How Much Sleep Is Enough
It’s one thing to know you should get “enough” sleep, but how much is that? Your lifestyle and overall health factor into how much sleep you and your family need. Instead of focusing purely on how long you’re sleeping each night, ask yourself how you feel. Do you wake refreshed? Or are you constantly tired during the day?
The National Sleep Foundation (NSF) recommends at least 7 hours of sleep each night for adults. However, more than 70% of American adults fail to do that. School-aged children need between 8 and 12 hours of shut-eye, but CDC reports as many as 7 out of 10 children don’t get enough sleep.
If you suspect you, or your family, is wracking up “sleep debt,” try changing your bedtime habits with methods much as:
Finding your ideal amount of sleep. When you have an opportunity — a flexible work schedule or vacation, for example — stick with a consistent bedtime for several nights in a row and see what time you naturally wake up the following day. This should reveal the amount of sleep your body needs.
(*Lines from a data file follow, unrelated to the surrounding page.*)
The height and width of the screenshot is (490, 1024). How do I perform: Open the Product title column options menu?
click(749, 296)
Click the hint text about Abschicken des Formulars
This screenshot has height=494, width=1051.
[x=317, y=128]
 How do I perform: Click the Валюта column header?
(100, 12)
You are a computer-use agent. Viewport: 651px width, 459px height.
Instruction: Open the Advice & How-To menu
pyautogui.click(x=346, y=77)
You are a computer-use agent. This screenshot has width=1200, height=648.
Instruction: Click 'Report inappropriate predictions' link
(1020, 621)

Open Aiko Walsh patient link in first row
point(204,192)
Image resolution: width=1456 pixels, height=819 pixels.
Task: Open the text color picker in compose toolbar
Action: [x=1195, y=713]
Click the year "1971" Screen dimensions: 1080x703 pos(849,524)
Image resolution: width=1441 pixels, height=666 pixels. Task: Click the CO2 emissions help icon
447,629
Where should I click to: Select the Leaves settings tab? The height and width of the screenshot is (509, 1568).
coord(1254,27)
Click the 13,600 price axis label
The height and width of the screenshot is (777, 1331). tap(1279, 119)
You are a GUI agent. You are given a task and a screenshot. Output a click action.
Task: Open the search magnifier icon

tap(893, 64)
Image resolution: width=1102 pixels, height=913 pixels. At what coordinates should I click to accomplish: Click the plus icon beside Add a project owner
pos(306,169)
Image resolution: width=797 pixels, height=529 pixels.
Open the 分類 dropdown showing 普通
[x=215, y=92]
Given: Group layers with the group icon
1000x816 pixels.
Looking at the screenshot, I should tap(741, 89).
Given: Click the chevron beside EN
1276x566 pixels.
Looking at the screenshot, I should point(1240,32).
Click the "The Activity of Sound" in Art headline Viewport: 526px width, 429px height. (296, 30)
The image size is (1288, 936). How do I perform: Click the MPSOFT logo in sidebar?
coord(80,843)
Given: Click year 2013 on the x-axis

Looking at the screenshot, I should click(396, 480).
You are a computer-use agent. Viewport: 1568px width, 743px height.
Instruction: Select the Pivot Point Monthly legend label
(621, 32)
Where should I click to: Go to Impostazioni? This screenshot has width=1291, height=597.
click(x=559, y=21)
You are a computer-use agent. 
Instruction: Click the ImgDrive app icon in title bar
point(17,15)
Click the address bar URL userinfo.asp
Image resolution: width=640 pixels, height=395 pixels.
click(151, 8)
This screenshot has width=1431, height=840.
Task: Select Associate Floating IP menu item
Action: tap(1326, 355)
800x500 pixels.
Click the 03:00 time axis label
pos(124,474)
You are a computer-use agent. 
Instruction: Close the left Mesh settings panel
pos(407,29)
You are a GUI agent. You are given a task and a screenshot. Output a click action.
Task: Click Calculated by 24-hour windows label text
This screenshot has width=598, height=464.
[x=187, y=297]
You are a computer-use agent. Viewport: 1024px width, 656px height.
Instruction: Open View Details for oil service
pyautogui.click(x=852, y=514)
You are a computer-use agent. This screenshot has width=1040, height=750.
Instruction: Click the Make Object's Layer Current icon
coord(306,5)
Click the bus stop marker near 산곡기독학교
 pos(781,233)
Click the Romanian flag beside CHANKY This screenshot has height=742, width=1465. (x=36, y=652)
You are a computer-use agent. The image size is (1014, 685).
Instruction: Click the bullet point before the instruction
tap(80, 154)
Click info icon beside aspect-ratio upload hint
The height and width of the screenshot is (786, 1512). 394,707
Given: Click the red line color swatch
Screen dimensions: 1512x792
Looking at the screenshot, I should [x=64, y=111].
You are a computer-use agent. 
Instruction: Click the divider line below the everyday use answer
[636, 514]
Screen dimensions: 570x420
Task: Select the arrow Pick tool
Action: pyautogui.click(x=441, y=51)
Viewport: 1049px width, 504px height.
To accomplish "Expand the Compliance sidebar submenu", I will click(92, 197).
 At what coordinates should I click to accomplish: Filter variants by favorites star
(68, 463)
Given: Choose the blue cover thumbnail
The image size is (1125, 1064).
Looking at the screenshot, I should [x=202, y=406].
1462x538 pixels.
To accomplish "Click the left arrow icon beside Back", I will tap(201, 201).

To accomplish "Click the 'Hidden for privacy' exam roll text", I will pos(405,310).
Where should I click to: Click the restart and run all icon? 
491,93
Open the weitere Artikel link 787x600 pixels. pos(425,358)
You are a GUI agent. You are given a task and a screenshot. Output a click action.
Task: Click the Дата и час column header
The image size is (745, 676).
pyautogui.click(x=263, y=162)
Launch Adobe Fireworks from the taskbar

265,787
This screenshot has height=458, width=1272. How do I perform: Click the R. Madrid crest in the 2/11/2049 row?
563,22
Removing distractions. Not only does blue light from mobile devices suppress melatonin, but the Cleveland Clinic also reports scrolling the news or social media keeps us psychologically engaged. Whether it sparks laughter or stress, that stimulation delays sleep. The CDC recommends setting a family “media curfew” time to put down devices, which should be at least 30 to 60 minutes before bed.
Setting a Schedule. Several studies show that going to bed and waking up at the same time every day—even on weekends and holidays—is beneficial to sleep. Some studies suggest that people who do this have lower caffeine dependence.
You might not think missing a few hours of sleep here or there matters, but short term it’s been known to cause forgetfulness, impaired driving and brain fog. Long term, sleep deprivation raises the risks for obesity, insulin resistance, heart disease and high blood pressure.
If you are experiencing sleeplessness, and no other method is working, schedule an appointment with your doctor to discuss potential sleep disorders.